- [Work task]
Search the listing below for the word "computer", and copy every line in which it turns up.

- [Exercise materials]
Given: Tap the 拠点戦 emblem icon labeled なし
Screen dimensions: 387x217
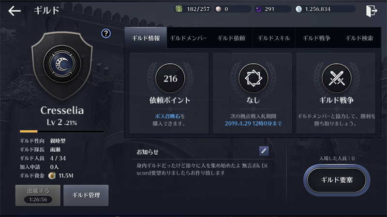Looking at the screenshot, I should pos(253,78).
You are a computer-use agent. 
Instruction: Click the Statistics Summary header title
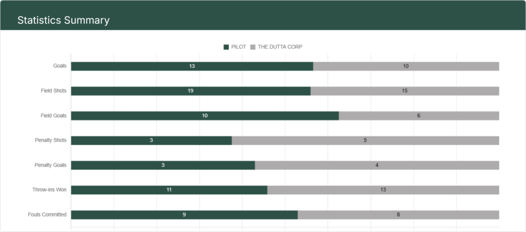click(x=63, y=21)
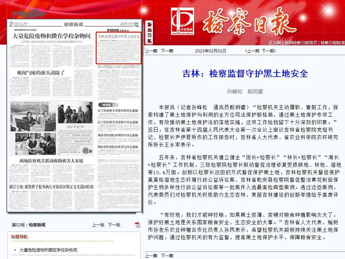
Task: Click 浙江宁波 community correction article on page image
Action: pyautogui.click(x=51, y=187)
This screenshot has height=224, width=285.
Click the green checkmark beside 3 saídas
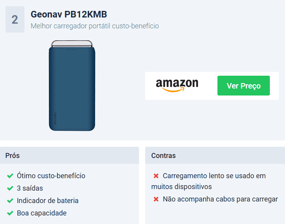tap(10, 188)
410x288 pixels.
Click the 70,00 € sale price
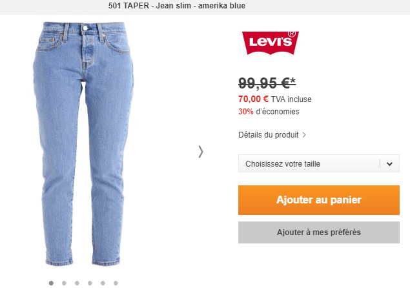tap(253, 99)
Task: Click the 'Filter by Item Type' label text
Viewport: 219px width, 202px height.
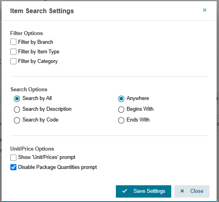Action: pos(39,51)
* * *
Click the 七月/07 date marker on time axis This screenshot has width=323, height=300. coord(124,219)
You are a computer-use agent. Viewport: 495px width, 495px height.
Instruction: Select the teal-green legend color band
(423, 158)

- [Expected answer]
You are a computer-use agent. 
You are a computer-use agent. Viewport: 495px width, 495px height.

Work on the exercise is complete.